How to Choose the Right Running Shoes and Reduce Increase Injury Risk
Here's an article from The London Running Physio, Scott Newton.
Finding a trainer that works for you can be a difficult process. Do you need an ‘anti-pronator’, a super-soft cushioned shoe for your high arches or should you go for the barefoot or minimalist shoe?
Lighter shoe = less energy?
From a physiological perspective, lighter shoes reduce the mass that you have to carry as you run around , and this improves energy expenditure and running economy. However, very few people will have the necessary conditioning to run a marathon in racing flats without it having detrimental effects on muscles andjoints in the foot, lower legs and knees.
One size fits all
In my experience there often isn’t a simple answer to the ‘what is the right shoe? question. When it comes to running injuries, there are now a number of studies that have shown that shoes should not be fitted to the foot type which was for a longtime the traditional & thankfully now less common, ‘shoe shop’ model of shoe prescription. This would lead to trainers being fitted to the foot type (not the rest of the runner!). The idea that a ‘flat-footed person’ must need a high-arch, supportive shoe to support & lift their arch doesn’t cut it anymore. It is an overly simplistic, illogical fallacy, which fails to account for a whole host of other variables that will influence ‘the right shoe’ for them – such as running style, distance, years of training and adaptation to a particular type of shoe.
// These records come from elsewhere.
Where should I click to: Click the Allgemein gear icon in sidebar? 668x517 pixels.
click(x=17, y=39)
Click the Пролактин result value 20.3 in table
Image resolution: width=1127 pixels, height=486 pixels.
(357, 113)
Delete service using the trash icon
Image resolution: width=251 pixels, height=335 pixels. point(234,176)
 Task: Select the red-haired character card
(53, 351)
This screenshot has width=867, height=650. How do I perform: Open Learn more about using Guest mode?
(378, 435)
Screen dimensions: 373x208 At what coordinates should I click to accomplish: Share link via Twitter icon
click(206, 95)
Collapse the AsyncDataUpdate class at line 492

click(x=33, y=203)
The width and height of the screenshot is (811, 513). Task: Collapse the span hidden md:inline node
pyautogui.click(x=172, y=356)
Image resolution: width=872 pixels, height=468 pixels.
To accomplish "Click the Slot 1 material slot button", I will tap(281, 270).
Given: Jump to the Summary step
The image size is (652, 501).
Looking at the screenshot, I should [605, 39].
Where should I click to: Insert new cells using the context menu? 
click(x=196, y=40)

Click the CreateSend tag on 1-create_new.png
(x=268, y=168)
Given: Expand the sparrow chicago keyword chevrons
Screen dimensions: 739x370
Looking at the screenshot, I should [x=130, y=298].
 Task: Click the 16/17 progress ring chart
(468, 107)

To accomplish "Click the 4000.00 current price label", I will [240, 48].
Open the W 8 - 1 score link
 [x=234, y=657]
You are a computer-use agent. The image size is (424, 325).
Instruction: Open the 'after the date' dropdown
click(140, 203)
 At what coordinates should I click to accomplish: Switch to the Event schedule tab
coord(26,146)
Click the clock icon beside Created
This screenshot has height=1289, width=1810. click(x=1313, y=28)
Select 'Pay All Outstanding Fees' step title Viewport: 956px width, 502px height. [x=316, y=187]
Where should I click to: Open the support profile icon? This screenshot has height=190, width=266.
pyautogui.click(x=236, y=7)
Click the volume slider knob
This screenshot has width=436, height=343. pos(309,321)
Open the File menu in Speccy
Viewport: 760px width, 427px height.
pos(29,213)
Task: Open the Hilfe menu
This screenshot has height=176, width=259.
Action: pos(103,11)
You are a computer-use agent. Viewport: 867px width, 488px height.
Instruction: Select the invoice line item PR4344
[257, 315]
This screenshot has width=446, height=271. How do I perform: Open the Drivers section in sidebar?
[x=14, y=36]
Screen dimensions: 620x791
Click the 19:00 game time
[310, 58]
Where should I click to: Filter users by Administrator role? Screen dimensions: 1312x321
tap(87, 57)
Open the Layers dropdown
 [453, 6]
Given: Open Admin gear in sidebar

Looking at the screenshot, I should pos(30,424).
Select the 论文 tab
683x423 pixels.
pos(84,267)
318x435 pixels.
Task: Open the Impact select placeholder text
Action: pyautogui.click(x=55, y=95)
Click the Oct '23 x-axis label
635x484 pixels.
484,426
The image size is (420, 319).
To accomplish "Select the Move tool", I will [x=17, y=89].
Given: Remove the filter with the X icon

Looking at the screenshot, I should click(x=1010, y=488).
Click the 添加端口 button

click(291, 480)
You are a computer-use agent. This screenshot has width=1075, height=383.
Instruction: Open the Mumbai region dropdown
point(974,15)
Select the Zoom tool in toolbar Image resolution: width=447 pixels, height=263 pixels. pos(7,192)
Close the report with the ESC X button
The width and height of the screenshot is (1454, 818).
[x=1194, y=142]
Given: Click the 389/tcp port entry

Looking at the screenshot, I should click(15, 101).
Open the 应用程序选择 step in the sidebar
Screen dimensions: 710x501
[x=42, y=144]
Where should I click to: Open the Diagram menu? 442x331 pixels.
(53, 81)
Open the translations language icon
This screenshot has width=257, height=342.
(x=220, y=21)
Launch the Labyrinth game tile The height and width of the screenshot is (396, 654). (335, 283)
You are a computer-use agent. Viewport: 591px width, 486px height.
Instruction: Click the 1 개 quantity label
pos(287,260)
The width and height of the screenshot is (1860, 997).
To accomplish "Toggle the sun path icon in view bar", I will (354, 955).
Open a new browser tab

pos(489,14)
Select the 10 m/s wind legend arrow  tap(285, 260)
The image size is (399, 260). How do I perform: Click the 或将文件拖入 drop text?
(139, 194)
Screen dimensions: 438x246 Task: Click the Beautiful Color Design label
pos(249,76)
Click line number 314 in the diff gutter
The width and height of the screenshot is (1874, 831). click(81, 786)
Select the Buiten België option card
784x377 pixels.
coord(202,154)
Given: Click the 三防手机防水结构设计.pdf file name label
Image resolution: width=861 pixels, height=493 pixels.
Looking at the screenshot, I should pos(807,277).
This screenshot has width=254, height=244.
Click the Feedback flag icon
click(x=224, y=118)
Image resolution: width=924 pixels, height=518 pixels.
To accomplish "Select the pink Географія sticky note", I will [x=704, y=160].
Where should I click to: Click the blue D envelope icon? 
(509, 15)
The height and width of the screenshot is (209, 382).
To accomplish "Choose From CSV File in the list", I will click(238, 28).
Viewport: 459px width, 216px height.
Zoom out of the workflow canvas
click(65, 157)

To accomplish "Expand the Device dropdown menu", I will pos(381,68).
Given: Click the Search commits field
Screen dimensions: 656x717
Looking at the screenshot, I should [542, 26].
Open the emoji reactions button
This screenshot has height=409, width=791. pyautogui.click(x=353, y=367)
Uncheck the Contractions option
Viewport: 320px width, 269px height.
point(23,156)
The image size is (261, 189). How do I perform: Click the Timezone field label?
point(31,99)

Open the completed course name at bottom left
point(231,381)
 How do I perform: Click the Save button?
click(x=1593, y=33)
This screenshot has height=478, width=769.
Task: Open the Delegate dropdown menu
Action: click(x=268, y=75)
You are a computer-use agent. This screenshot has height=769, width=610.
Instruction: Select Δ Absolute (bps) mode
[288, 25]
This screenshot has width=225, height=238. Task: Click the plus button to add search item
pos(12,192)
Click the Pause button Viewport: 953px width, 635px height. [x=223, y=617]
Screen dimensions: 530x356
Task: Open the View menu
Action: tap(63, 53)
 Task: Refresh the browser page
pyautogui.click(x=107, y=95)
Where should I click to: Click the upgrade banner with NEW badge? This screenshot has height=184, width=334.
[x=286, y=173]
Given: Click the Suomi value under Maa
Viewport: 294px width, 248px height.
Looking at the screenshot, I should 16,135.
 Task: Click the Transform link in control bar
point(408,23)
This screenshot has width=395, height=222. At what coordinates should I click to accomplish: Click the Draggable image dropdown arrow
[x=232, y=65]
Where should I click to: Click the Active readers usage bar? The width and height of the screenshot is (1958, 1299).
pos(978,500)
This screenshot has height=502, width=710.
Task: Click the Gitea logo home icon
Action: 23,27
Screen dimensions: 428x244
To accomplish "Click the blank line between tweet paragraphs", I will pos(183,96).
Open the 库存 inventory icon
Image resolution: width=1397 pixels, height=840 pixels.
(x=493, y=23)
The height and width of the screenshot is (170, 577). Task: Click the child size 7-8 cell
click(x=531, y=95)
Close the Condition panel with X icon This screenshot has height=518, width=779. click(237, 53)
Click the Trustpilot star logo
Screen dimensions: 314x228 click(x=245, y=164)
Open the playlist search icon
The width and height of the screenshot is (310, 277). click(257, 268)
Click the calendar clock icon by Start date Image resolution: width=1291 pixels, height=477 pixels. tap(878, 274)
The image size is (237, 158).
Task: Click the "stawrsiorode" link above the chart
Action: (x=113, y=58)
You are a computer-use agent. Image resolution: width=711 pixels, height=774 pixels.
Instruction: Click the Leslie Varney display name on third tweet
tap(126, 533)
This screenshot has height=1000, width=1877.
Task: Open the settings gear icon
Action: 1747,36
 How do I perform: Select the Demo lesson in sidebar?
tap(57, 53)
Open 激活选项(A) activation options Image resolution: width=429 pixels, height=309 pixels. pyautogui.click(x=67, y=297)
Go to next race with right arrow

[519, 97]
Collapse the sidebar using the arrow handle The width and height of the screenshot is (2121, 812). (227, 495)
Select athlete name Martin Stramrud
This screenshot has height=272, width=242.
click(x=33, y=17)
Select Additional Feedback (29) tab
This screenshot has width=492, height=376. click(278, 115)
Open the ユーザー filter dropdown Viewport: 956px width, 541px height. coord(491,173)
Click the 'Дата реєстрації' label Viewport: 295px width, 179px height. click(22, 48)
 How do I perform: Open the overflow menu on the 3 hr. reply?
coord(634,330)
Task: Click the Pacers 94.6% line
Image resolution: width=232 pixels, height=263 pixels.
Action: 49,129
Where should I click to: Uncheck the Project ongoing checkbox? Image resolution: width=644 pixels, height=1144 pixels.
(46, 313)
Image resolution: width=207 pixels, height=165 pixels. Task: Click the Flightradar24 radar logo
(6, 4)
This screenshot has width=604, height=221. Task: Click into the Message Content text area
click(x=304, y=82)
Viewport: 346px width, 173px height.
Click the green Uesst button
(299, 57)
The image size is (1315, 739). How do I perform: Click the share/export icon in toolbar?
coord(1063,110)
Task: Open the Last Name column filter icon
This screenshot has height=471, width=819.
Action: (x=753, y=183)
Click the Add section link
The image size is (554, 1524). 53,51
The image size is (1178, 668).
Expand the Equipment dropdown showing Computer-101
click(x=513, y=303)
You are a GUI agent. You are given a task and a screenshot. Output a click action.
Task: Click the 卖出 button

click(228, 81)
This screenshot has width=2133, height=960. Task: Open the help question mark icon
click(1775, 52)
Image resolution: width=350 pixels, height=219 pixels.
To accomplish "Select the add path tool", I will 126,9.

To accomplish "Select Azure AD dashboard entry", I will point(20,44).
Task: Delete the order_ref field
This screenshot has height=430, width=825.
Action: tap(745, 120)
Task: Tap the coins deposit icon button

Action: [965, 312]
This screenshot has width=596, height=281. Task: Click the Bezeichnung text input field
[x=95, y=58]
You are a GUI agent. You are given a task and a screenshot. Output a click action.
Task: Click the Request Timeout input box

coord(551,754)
Best running shoe practise
The best advice on shoe selection is to find something that feels comfortable and is happy with the terrain that you are running on. If you run on different surfaces, try to have trainers that are suited to them. Having a couple of different pairs of trainers to switch between will subtly change the stress that you apply to muscles and joints. Studies have shown that this can help reduce the incidence of injury.